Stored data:
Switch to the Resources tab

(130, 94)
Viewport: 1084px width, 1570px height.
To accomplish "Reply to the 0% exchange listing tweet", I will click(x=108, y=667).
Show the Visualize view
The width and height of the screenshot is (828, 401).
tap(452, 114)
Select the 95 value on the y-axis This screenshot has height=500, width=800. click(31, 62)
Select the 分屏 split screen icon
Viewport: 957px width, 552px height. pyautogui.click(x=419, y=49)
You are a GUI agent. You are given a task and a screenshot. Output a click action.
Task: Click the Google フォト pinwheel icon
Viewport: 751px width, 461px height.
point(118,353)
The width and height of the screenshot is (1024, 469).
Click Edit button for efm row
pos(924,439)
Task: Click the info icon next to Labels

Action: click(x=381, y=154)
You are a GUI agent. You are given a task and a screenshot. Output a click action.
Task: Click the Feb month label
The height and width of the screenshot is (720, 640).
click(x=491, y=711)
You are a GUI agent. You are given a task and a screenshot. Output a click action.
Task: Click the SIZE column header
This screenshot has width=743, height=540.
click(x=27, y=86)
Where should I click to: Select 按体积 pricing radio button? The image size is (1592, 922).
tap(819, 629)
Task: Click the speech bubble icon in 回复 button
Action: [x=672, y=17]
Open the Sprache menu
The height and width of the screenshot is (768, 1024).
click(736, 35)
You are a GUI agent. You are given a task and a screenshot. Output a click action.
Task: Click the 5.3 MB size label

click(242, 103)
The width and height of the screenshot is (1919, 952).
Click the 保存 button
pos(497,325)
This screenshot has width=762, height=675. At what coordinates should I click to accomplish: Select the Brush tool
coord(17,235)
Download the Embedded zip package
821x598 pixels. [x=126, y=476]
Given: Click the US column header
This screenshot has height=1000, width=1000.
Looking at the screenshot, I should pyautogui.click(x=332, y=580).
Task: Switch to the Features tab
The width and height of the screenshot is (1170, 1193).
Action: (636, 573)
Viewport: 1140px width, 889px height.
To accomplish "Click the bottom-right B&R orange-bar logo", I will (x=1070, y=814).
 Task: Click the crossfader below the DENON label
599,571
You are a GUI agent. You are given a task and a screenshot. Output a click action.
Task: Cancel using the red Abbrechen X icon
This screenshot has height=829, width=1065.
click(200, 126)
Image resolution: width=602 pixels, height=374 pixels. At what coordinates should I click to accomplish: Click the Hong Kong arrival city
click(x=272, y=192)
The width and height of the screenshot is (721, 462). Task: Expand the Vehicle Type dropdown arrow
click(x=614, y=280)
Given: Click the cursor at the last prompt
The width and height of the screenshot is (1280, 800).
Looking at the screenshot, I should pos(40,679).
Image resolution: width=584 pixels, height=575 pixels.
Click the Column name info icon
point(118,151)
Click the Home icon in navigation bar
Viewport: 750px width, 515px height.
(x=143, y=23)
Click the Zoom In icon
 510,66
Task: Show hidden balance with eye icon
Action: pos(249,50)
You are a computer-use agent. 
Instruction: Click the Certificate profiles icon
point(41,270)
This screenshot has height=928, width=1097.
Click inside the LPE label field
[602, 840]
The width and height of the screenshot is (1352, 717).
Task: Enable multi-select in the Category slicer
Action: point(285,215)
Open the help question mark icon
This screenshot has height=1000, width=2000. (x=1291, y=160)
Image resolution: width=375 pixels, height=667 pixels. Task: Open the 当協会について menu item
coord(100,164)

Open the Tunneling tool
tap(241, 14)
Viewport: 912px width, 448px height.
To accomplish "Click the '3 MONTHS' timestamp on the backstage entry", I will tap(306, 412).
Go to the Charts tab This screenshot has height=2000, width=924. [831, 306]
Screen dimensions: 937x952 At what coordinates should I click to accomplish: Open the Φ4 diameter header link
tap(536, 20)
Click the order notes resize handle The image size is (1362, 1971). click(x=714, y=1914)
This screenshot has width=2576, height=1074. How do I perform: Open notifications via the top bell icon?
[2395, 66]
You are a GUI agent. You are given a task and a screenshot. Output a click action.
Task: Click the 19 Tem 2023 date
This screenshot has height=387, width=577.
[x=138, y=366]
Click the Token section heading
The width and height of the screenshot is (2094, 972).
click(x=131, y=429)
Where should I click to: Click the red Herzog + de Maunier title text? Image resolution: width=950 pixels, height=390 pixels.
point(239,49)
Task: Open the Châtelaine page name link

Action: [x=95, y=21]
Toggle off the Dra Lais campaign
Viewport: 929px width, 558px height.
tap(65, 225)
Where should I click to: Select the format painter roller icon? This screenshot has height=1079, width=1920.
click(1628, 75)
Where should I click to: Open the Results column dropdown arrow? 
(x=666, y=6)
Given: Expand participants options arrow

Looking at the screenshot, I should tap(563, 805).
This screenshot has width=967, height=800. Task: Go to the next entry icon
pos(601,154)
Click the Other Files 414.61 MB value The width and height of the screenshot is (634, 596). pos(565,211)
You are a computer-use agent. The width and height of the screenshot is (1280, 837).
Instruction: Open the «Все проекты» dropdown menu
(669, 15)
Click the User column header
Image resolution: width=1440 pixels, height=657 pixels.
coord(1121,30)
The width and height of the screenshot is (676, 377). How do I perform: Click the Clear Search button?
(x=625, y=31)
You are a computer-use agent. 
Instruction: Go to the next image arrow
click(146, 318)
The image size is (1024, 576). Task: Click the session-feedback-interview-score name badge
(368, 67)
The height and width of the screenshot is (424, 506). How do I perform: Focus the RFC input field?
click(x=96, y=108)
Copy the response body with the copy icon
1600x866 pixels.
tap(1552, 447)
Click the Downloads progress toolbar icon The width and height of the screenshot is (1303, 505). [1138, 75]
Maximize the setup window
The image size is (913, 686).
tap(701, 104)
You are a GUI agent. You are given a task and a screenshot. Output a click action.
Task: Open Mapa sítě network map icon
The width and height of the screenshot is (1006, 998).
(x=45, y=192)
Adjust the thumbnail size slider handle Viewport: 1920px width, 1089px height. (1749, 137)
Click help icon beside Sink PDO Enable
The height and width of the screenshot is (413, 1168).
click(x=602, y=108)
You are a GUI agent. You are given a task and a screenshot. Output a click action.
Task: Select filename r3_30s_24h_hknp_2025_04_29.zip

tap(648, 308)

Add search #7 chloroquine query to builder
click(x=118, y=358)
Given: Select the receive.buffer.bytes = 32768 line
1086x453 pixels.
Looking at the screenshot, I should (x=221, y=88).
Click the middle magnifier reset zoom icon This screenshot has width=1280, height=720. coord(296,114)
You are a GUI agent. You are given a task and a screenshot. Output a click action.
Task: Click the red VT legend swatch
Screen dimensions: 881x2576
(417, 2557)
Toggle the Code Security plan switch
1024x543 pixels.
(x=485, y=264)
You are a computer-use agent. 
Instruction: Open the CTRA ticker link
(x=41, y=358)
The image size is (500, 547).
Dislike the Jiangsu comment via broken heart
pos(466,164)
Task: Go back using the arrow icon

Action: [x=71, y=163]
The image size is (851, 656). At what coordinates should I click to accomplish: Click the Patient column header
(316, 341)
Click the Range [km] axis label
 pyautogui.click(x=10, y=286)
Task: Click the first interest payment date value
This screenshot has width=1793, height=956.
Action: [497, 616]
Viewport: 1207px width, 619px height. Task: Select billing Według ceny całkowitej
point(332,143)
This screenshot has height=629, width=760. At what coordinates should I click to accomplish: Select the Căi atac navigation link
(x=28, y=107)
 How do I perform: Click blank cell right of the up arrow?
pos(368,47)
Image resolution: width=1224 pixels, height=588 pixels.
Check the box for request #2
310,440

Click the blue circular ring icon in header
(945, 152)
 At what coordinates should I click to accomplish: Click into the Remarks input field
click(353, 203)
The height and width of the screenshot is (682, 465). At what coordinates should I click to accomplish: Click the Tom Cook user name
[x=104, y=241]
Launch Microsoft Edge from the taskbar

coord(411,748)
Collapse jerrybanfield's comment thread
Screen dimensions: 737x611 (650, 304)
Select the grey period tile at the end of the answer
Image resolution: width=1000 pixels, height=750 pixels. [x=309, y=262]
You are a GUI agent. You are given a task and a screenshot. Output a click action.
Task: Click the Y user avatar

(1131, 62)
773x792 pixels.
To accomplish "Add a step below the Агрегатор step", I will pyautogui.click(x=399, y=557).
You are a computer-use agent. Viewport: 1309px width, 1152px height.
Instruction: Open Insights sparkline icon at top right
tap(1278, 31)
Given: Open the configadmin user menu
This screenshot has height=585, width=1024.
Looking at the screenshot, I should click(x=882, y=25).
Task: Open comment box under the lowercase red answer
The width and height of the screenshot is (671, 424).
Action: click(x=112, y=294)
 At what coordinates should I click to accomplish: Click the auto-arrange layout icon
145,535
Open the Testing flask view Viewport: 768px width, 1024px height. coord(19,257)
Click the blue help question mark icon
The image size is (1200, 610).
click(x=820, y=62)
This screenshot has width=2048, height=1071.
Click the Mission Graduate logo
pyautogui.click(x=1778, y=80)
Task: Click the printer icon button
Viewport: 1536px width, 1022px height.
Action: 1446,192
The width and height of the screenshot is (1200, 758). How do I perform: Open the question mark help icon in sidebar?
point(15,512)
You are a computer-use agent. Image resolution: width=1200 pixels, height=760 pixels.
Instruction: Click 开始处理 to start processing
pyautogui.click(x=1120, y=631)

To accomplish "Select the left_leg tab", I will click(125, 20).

Work required:
Every line of the records containing the word "will" must appear in the answer.

Written response:
To accomplish "Reply to the 0% exchange listing tweet", I will click(x=108, y=667).
To accomplish "Click the bottom-right B&R orange-bar logo", I will (x=1070, y=814).
To accomplish "Click the '3 MONTHS' timestamp on the backstage entry", I will tap(306, 412).
To accomplish "Add a step below the Агрегатор step", I will pyautogui.click(x=399, y=557).
To accomplish "Select the left_leg tab", I will click(125, 20).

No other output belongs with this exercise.